Сердечная атмосфера установилась и на начавшейся в 13:30 встрече трёх министров иностранных дел. Этой встречей, где также присутствовали послы и эксперты-международники, началась серия ежедневных обсуждений важнейших вопросов внешней политики. Вскоре после её начала Аверелл Гарриман внезапно прервал размеренный ход обмена мнениями не терпящим отлагательства важнейшим официальным заявлением: им только что получена депеша с известием, что американские войска под командованием генерала Дугласа Макартура нанесли сокрушительное поражение японцам в решающей битве за Манилу. От этого удара врагу было не оправиться, и он однозначно положил конец трёхлетней японской оккупации Филиппин. После этого по доброй русской традиции пришлось всем поднять по кругу триумфальные тосты за победу и обильно обмыть её, прежде чем возвращаться к насущным делам{312}.

При всей кажущейся дружественности атмосферы Гарриману слабо верилось, что дух сотрудничества, вызванный этой победой, сохранится надолго. Советская переговорная стратегия была выстроена по совершенно определённой и до деталей ему знакомой схеме. Поначалу Советы демонстрируют сердечность, обязательность и сговорчивость, особенно по второстепенным для них вопросам. Зато потом они начинают яростно упираться по вопросам, которыми по-настоящему глубоко озабочены, становятся вдруг резкими, грубыми и даже враждебными, и ни на шаг не отступают от сформулированной ими изначально конкретной позиции, всячески подчеркивая при этом проявленную ими чуть ранее гибкость и уступчивость. Однако же под занавес переговорного процесса они неизменно возвращаются к жизнерадостному дружелюбию и провожают гостей праздничным банкетом с тостами за дух сотрудничества и крепость союза великих держав. Советы освоили такую тактику ведения переговоров в совершенстве и гибко приспосабливают её к любым текущим нуждам, что и продемонстрировали с блеском в Тегеране. Наверняка и здесь они к ней снова прибегнут{313}.

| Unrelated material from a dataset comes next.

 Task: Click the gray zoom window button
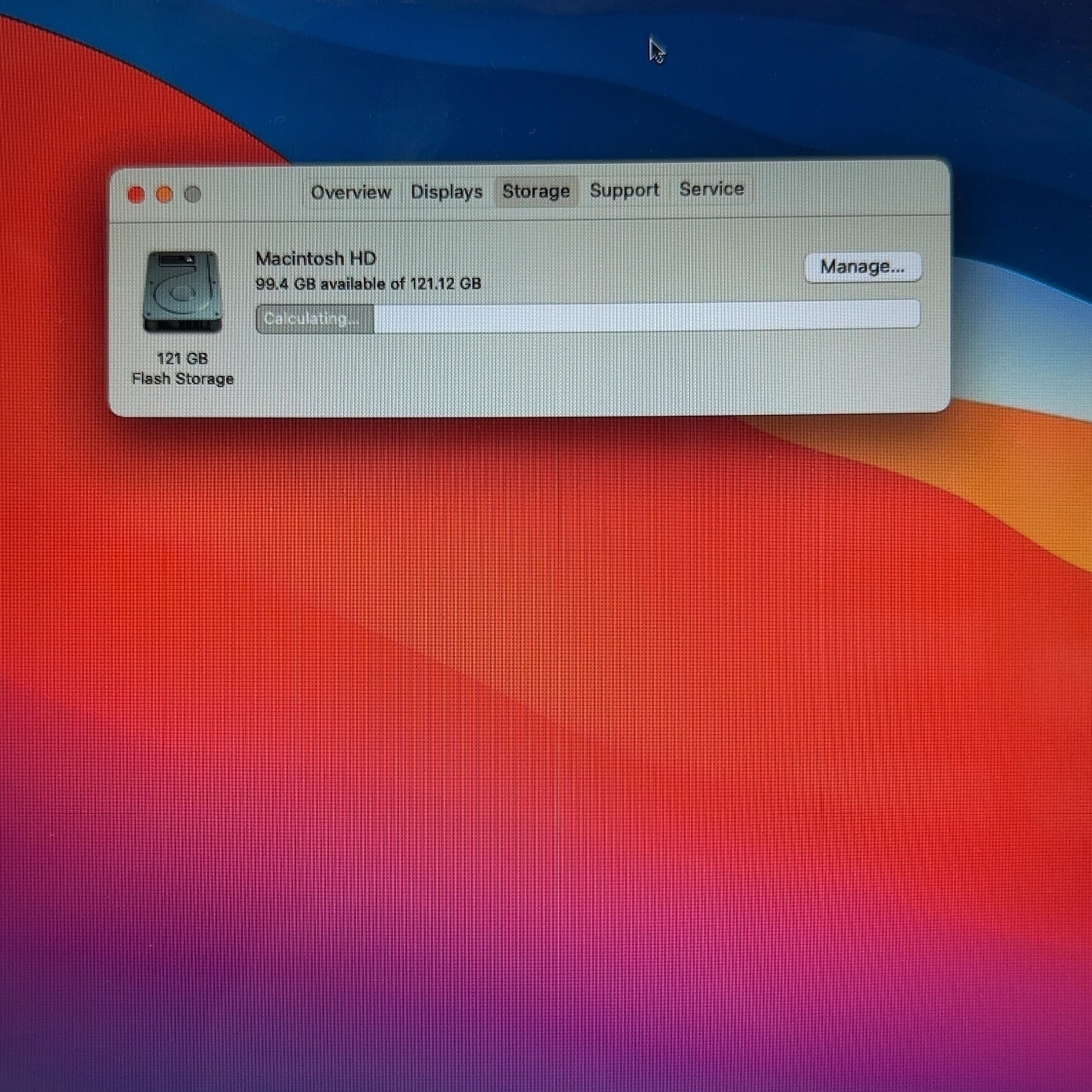point(193,194)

Перед отъездом из Воронцовского дворца в Ливадию на послеобеденное пленарное заседание Уинстон и Сара решили прогуляться вниз к террасе и полюбоваться зимним морем в косых лучах клонящегося к закату солнца. Погода в тот день выдалась мягкая, и терраса прогрелась настолько славно, что Сара даже пальто не стала надевать. Она уже даже жалела теперь, что потратила драгоценные одежные талоны на термобелье под униформу{314}. Воздух тут был благостно тёплый по сравнению с промозглой сыростью и вечным туманом на их авиабазе в Медменхэме, одно воспоминание о которой тут же отзывалось ледяным покалыванием в ступнях{315}. На прогулке им встретилось трио представителей высшего британского командования: Алан Брук, Харольд Александер и Питер Портал, только что вернувшееся из Кореиза с совещания начальников штабов, и военачальники решили составить им компанию.